HEALTH | MAY 06, 2020:

Scientists have identified nearly 200 genetic mutations in the SARS-CoV-2 that causes COVID-19 by analyzing virus genes from over 7,500 people infected with the disease globally, an advance that offers clues to direct drugs and vaccine targets.

The study, published in the journal Infection, Genetics and Evolution, characterized patterns of diversity of the genome of the virus, highlighting how it may be adapting and evolving to its human hosts.

The researchers from University College of London (UCL) in the United Kingdom found that a large proportion of the global genetic diversity of SARS-CoV-2 is found in all hardest-hit countries, suggesting extensive global transmission from early on in the epidemic and the absence of single 'Patient Zeroes' in most countries.
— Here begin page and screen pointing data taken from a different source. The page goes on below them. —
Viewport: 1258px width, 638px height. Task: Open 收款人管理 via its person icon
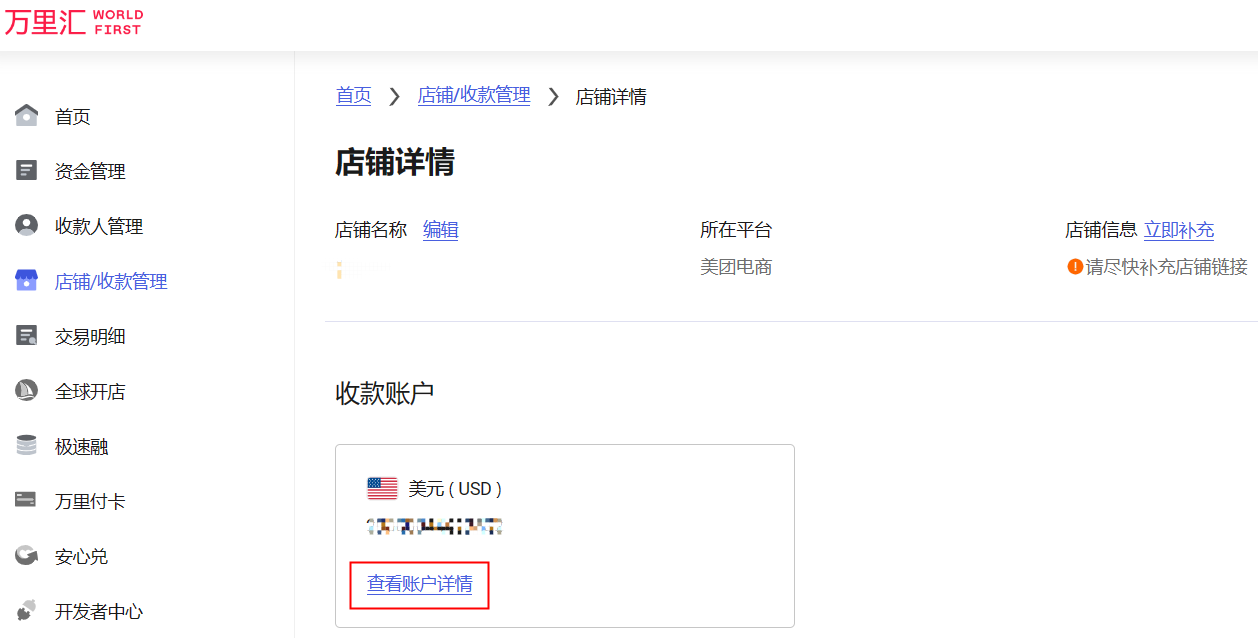click(26, 225)
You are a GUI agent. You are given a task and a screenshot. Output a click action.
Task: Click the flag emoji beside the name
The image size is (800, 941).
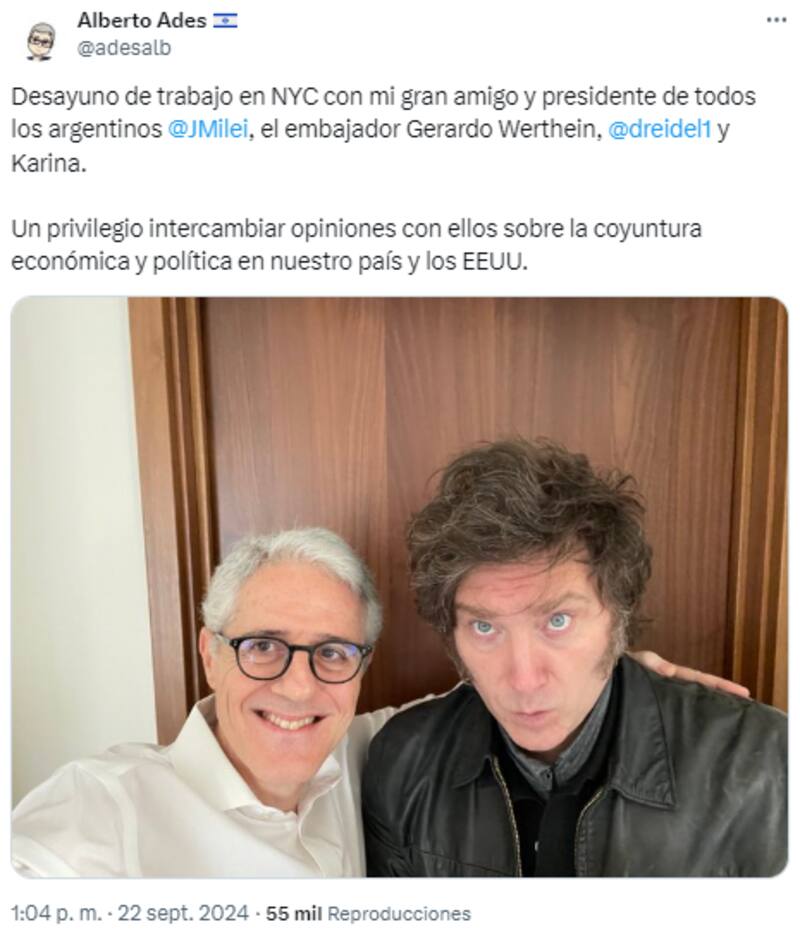pos(225,21)
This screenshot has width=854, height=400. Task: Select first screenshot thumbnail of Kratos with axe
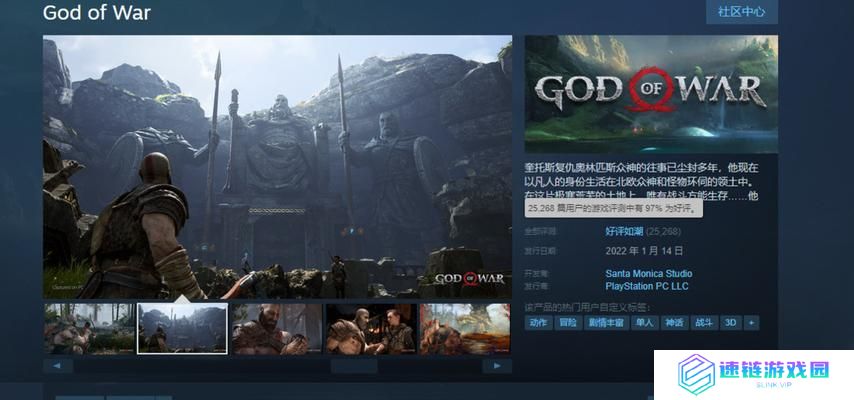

The findings further establish that the virus only emerged recently in late 2019, before quickly spreading across the globe. The scientists identified 198 mutations that appear to have independently occurred more than once, which may hold clues to how the virus is adapting.

All viruses naturally mutate. Mutations in themselves are not a bad thing and there is nothing to suggest SARS-CoV-2 is mutating faster or slower than expected, Professor Francois Balloux from UCL said. So far it cannot be confirmed whether SARS-CoV-2 is becoming more or less lethal and contagious, he said. Prof. Balluoux further said, a major challenge to defeat viruses is that a vaccine or drug might no longer be effective, if the virus has mutated. There is a need to develop drugs and vaccines that cannot be easily evaded by the virus, he said.

The results add to a growing body of evidence that SARS-CoV-2 viruses share a common ancestor from late 2019, suggesting that this was when the virus jumped from a previous animal host, into people.